Fantastisch, schmutzig, aufdringlich, religioes, laut, chaotisch, neugiering, liebenswert, hilfsbereit, arm, aber vor allem faszinierend, versucht man Indien zu beschreiben. Aber irgendwie fehlen einem dann doch die Worte, wenn man hier ankommt. Zumindest fuer die ersten 5 Tage, welche wir in Varanasi verbrachten. Man lernt, dass man mit dem eigenen gelernten Weltbild, das Indische nicht verstehen kann. So wirft man dann schnell die Schweizerischen „Manieren" ueber Bord und draengelt, schuppst und drueckt sich in indischer Manier durch das Gewusel. Indien ist komplett ueberbevoelkert. Es gibt keine Privatsphaere, man ist nie alleine, wird stanedig beruehrt und es wird immer gedraengelt, im Zug sitzt man meist halb aufeinander. Oeffnet man ein Buch, hat man sofort 4 bis 5 Koepfe die „mitlesen" (50% sind Analphabeten aber das hindert nicht) und neugierig fragen stellen, wohlgemerkt nicht ueber das Buch. Regt man sich auf, wird dies nicht verstanden und zwar nicht weil man Gast im Land ist, sondern weil die Einheimischen hier gar nichts anderes kennen. Diese Masse an Menschen macht vor allem die Logistik nicht gerade einfach, weil schlicht und ergreifend, die Kapazitaet nicht immer vorhanden ist, besonders, wenn man etwas flexibler reisen will. Wir haben uns saemtlichen Fahrweisen gestellt, auch die lokale Holzklasse und es ist definitiv abenteuerlich und fuer uns oft total unbequem. Wir standen 5 Stunden im lokalen Zugwaggon. Ein Bus schmiss uns irgendwo im indischen Nirwana raus und wir endeten in einem kleinen Jeep mit 28 anderen Menschen, zusammengepfercht fuer 3 Stunden usw. Irgendwann nimmt man es gelassen oder zumindest gelassener, weil es anders nicht geht.

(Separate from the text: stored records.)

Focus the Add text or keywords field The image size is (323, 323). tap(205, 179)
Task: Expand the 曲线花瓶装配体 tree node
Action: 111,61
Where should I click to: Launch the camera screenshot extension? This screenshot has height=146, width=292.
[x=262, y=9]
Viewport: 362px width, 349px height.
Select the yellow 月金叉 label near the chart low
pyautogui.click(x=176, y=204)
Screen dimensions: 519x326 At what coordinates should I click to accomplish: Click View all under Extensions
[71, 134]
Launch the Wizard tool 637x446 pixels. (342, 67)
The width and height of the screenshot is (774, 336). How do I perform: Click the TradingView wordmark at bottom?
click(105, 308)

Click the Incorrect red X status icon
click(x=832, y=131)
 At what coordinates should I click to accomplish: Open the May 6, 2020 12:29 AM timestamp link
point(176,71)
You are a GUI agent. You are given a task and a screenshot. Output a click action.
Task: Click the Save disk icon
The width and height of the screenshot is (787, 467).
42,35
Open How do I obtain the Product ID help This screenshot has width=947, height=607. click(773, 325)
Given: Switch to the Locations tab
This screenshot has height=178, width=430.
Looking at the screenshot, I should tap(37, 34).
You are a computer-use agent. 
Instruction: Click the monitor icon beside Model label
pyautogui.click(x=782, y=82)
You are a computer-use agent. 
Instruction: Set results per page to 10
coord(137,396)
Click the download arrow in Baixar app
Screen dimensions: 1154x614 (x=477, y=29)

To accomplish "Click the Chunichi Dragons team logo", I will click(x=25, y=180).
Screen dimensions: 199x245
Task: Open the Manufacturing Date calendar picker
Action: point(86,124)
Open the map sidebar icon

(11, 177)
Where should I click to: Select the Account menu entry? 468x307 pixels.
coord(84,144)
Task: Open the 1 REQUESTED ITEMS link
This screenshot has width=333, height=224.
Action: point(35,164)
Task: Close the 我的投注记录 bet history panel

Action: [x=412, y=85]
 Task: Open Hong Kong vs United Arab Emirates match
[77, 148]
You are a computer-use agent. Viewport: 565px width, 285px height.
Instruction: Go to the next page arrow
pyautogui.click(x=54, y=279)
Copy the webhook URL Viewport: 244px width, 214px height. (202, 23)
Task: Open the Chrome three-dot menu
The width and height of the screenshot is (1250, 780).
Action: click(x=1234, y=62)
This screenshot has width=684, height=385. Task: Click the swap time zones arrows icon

Unsere Tour durch Indien fuehrte uns von der Nepalesischen Grenze nach einer Busfahrt, welche immer noch Platz eins der fuchtbarsten Busreisen meines Lebens einnimmt, nach Varanasi, der Stadt am Ganges. Von dort reisten wir nach Khajuraho und besuchten die Tempel, welche das Kamasutra inspiriert haben. Nach einem kurzen Stopp in Orcha, verbrachten wir 5 Tage in Agra und besuchten den Taj Mahal. Dann planten wir spontan um, da gerade der Kamelmarkt in Pushkar gehalten wurde und reisten dahin, in der Region Rajastan, Kamele anschauen. In Rajastan besuchten wir Jaipur (die pinke Stadt), Udaipur (die weisse Stadt), Jodhpur (die blaue Stadt) und Jaisalmer (die goldene Stadt). Danach one way to New Delhi unserer letzten Station bevor wir in 2 Tagen nach Jordanien fliegen.
Die Stadt am Ganges
In Indien und besonders in Varanasi am Ganges, ein wichtiger heiliger Ort, ist der Altag gepraegt von religioesen Ritualen und Zeremonien. Es ist ein Schmelztigel verschiedener Religionen, Hinduismus, Islam, Buddhismus, Jain, etc. die hier friedlich nebeneinander existieren. Die Menschen leben hier am und im Ganges. Rituelle Baeder, beten, meditieren, kremieren, das letzte Geleit geben, aber auch Bueffel waschen, Waesche waschen, einen Schwatz halten, Geschaefte machen, kochen und vor allem ein Schlaefchen halten, tun die Pilger und Einheimischen am Ganges. Der Ganges ist der Ort, um zu sterben. Viele Pilger kommen nach Varanasi, um die Asche der Verstorbenen, dem Ganges zu uebergeben. Hindus aus ganz Indien reisen nach Varanasi, wenn die Zeit gekommen ist und warten hier auf den Tod. In den offenen Feuern am Fluss werden pro Tag 300 bis 400 Menschen kremiert. Dabei wird entweder Sandelholz (fuer die Reichen) oder Banyan Holz (guenstiger fuer die Armen) verwendet, wobei auch bei der guenstigeren Variante zumindest etwas Sandelholz beigefuegt wird (auch wegen dem Geruch). Nach der Verbrennung wird die Asche und bei Frauen ein Teil des Hueftknochens und beim Mann das Brustbein, dem heiligen Fluss mitgegeben. Reine Menschen unter anderen Priester, Kinder, schwangere Frauen (wegen dem Foetus) werden nicht verbrannt, sondern die Leiche wird als Ganzes dem Ganges uebergeben. Das fuehrt manchmal zu, fuer uns, bizarren Momenten, wie zum Beispiel, wenn dann eine Leiche mit einem Touristenboot kollidiert. Aber grundsaetzlich ist es auch auf dem Fluss ein friedliches Nebeneinander und wie die Religion nah am Altag ist, ist hier der Tod sehr nah am Leben.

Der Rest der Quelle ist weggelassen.